Records for the exercise
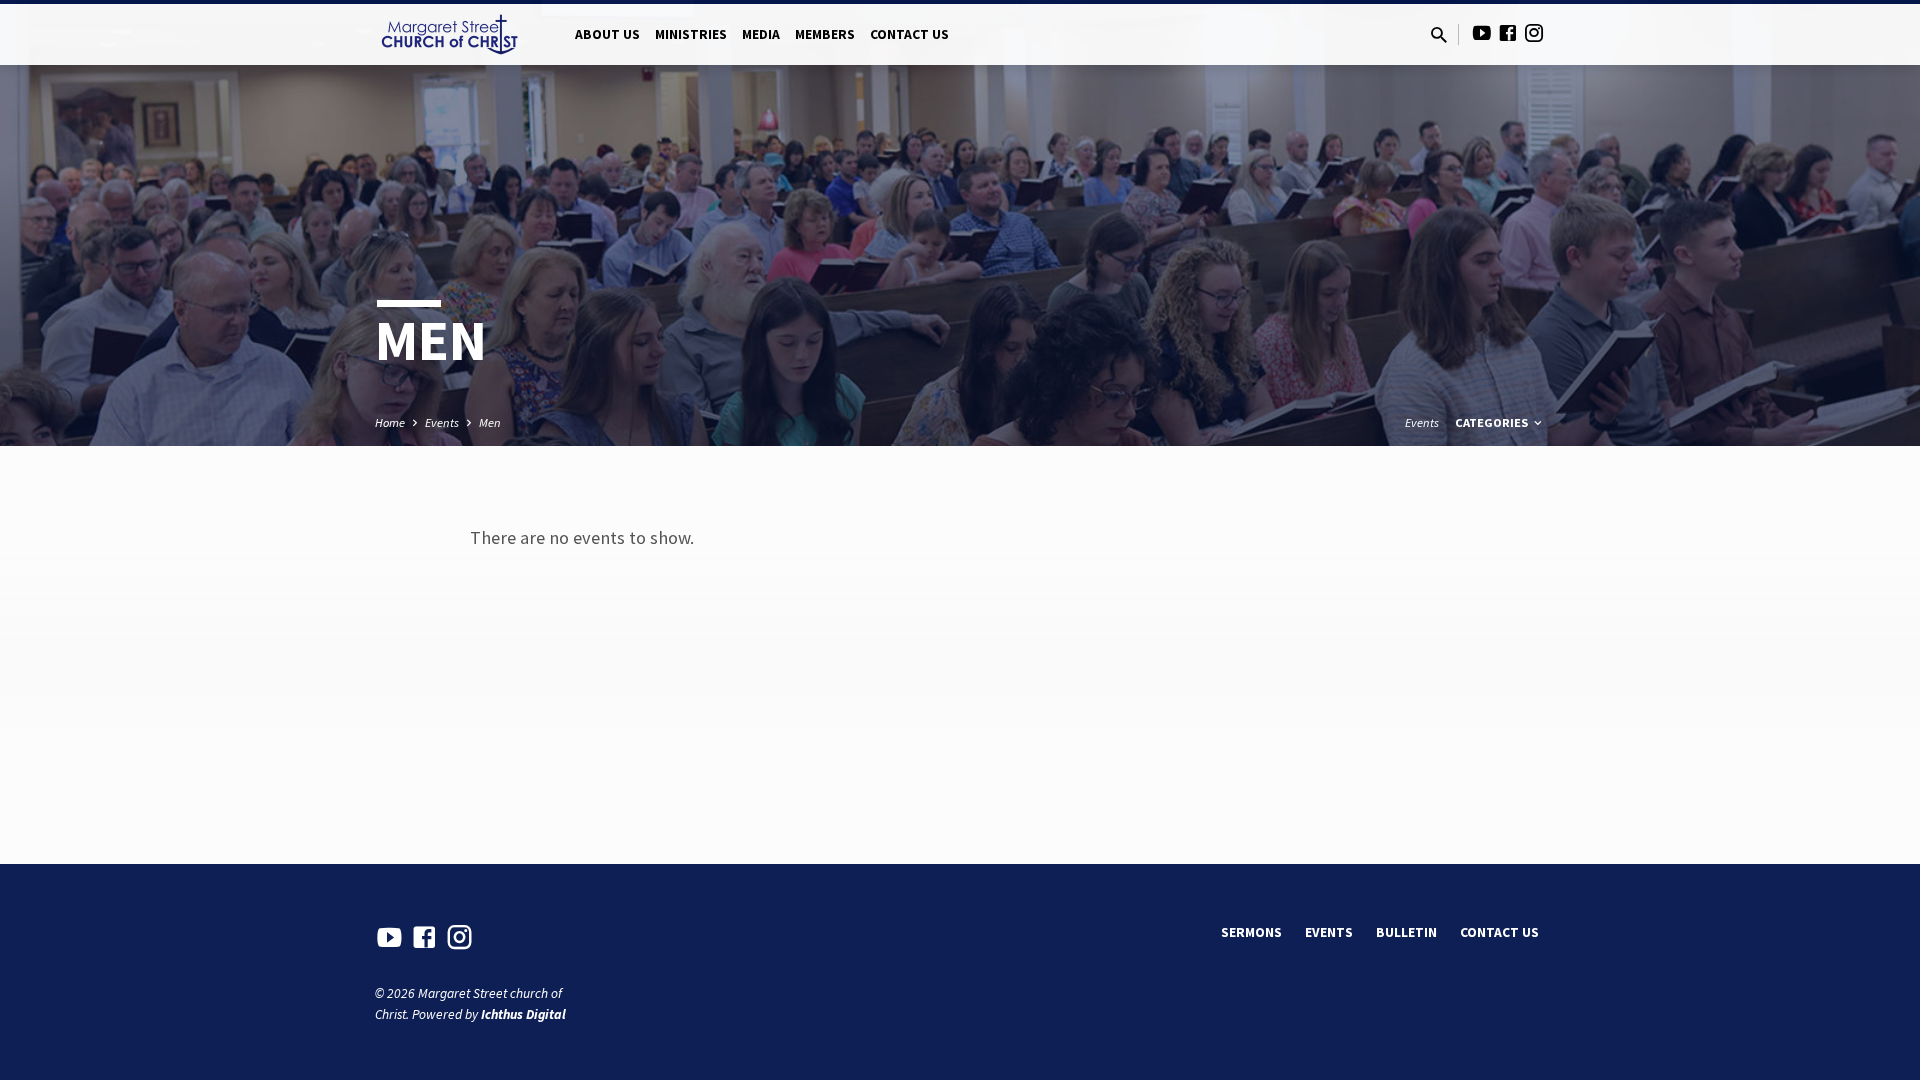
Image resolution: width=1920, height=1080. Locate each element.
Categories (1493, 422)
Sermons (1251, 932)
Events (442, 422)
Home (390, 422)
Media (761, 34)
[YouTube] (1482, 33)
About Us (607, 34)
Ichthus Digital (523, 1014)
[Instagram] (1534, 33)
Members (825, 34)
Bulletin (1406, 932)
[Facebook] (1508, 33)
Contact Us (909, 34)
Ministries (691, 34)
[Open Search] (1439, 35)
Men (490, 422)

Required work
The line with "[Instagram] (1534, 33)" and all the lines after it in the records above are to be output exactly, with nothing added.

Output of the task
[Instagram] (1534, 33)
Members (825, 34)
Bulletin (1406, 932)
[Facebook] (1508, 33)
Contact Us (909, 34)
Ministries (691, 34)
[Open Search] (1439, 35)
Men (490, 422)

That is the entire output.